Rusia, China, Estados Unidos y las naciones de la OTAN parecen querer revivir la Guerra Fría e influir en los conflictos actuales, usando un discurso insostenible, en el que cada cual se presenta como defensor de un derecho legítimo al territorio o como paladín del derecho internacional, al tiempo que utilizan su poder militar para subyugar naciones que pugnan por su derecho a existir.
El filósofo francés Ernest Renan escribió en su ensayo “¿Qué es una nación?” lo siguiente: “Una gran agregación de personas, sana de espíritu y cálida de corazón, crea una conciencia moral que se llama una nación. Mientras esta conciencia moral prueba su fuerza por los sacrificios que exigen la abdicación del individuo en provecho de una comunidad, es legítima, tiene el derecho a existir”.
En este sentido, no se puede negar la existencia de una nación ni justificar invasión alguna sin abandonar toda brújula moral.
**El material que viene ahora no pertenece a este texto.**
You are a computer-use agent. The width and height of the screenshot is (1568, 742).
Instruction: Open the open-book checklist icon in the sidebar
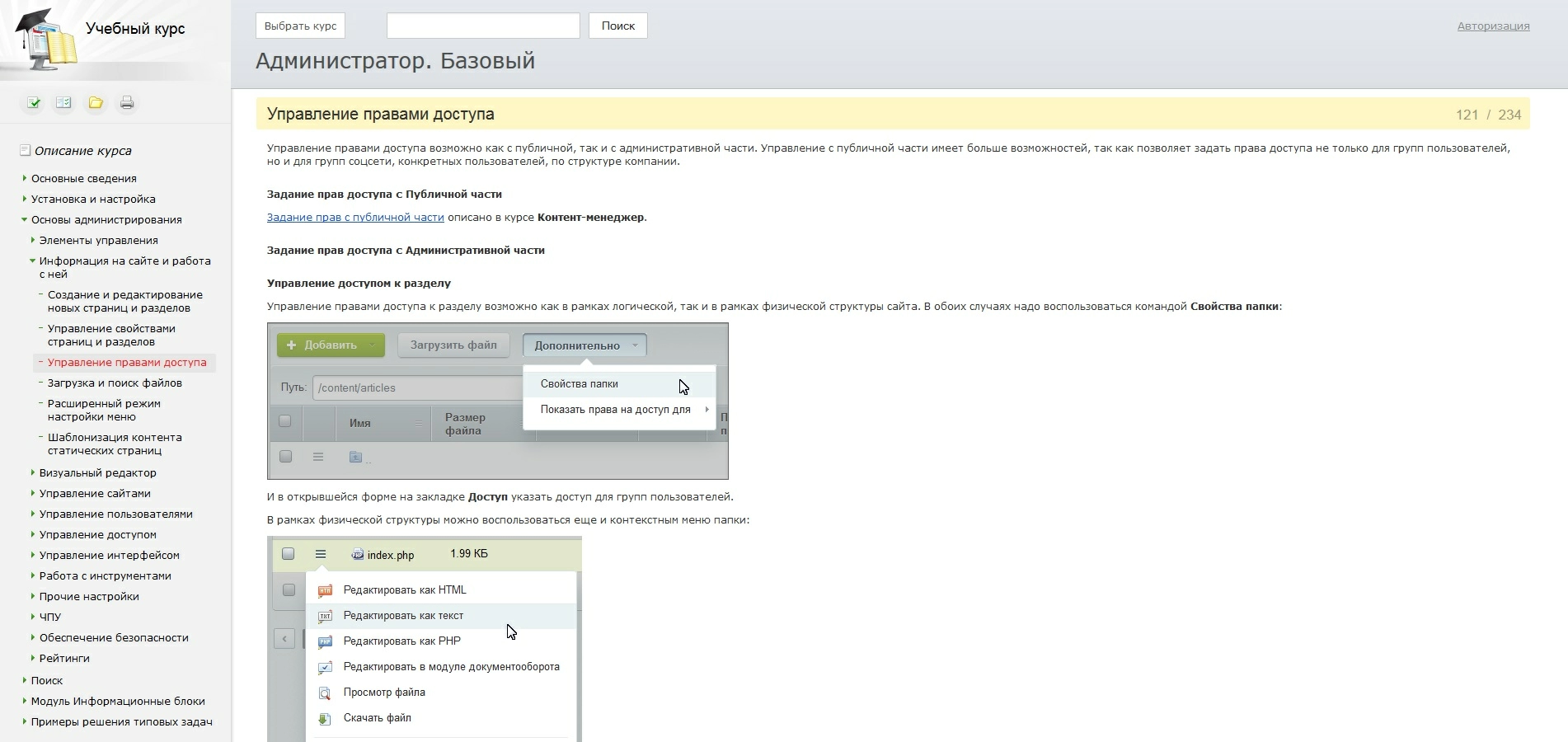pyautogui.click(x=63, y=103)
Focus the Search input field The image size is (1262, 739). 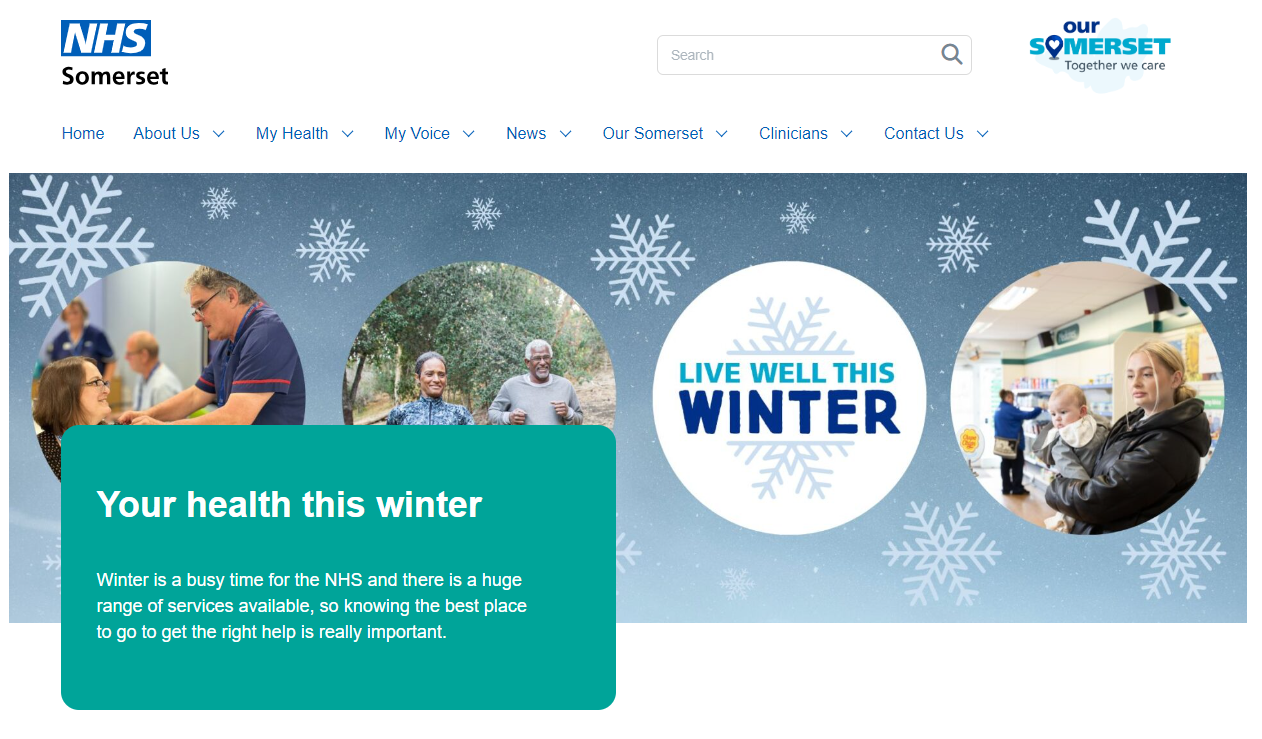tap(798, 55)
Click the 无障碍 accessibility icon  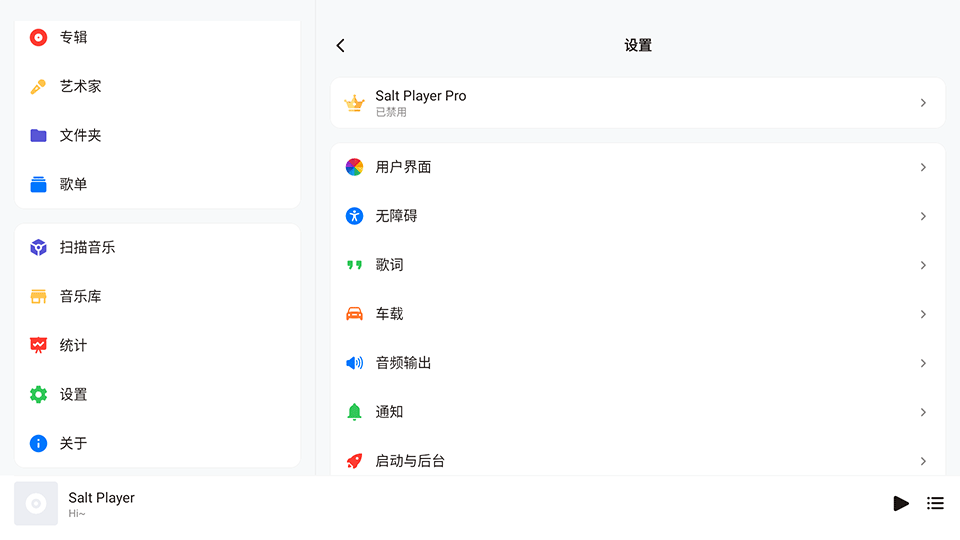354,216
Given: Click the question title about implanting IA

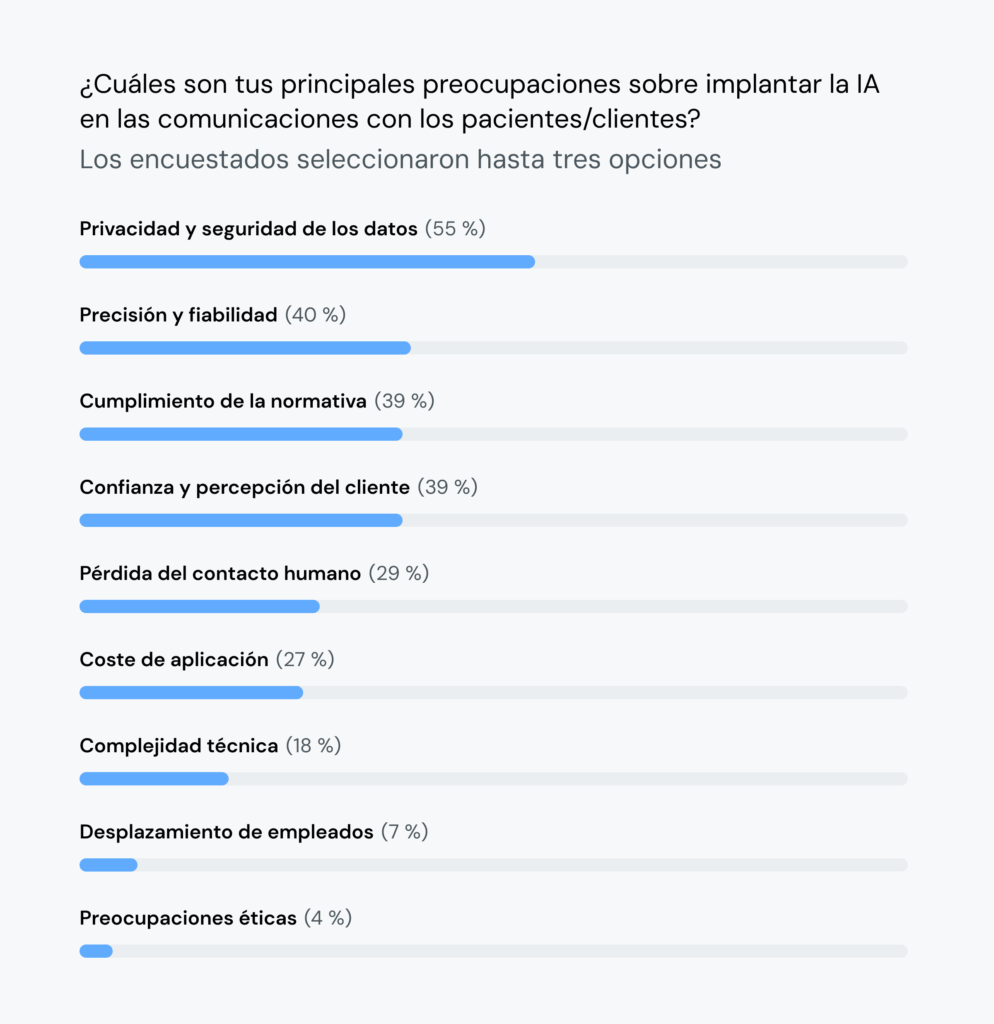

La retórica de las potencias del primer y el segundo mundos en el siglo XX sostenía la fachada de una pugna ideológica, pero hoy nuevamente recurren a la amenaza del uso de la fuerza y a la violencia simbólica para imponer su dominio, lo que deja claro que se trata tan sólo de una lucha hegemónica.
Durante su más reciente gira por el continente asiático, el presidente estadounidense Joe Biden abandonó la tradicional “ambigüedad estratégica” sobre el conflicto entre China continental y Taiwán, que consistía en no pronunciarse sobre la defensa de la isla en caso de una intervención, asegurando, en cambio, que EU intervendría militarmente en caso de un intento de unificación de “las dos Chinas”, mientras el vocero de la cancillería del país asiático declaró que existe una sola China.
La conversación telefónica de hace una semana entre los mandatarios de ambas naciones había dado señales de un posible fin a la escalada de las tensiones diplomáticas, pero la falta de claridad sobre el itinerario de Nancy Pelosi por Asia y los simulacros militares con fuego real llevados a cabo en el estrecho de Taiwán renovaron la incertidumbre internacional.
Sumado a lo anterior, el presidente de Rusia, Vladímir Putin, anunció la adopción de una nueva doctrina naval que implica nuevas bases militares en el mar Mediterráneo, la región de Asia-Pacífico, el océano Índico y el golfo Pérsico, que estará acompañada de un giro en sus alianzas estratégicas enfocado en estrechar la cooperación militar con la India, Irán, Arabia Saudí e Irak.
En su ensayo “Sobre la paz perpetua”, Kant afirmaba que para detener la vorágine de violencia ningún Estado debe intervenir por la fuerza en la construcción o el gobierno de otras naciones y que, con el tiempo, los ejércitos regulares deberían desaparecer por completo; sin embargo, la realidad nos muestra que los gobiernos del mundo han optado por el camino contrario: ejercer su influencia sobre cualquier territorio que consideren suyo, inferior o ilegítimo, a la par que la industria armamentística aumenta su fortuna a costa de vidas humanas.
Taiwán, como le ha ocurrido a muchos otros territorios y naciones en el mundo, se encuentra en medio de un conflicto entre dos potencias, pero las encuestas muestran que la identidad de las personas de la isla generó un nuevo sentido de nación, y más allá de buscar la independencia o la unificación, buscan la paz y el mantenimiento del statu quo actual.
Un conflicto bélico entre las dos superpotencias militares implicaría una devastadora pérdida de vidas y profundizar la crisis económica que afecta al mundo por la pandemia y la invasión rusa a Ucrania. Las sociedades del orbe debemos alzar la voz para exigir que los gobiernos respeten la decisión de sus poblaciones de vivir en paz, dar marcha atrás a la carrera armamentística y seguir avanzando en propósitos mucho más humanos, como el desarme del equipamiento militar nuclear, que amenaza al planeta entero. Jugar con fuego no le conviene a nadie.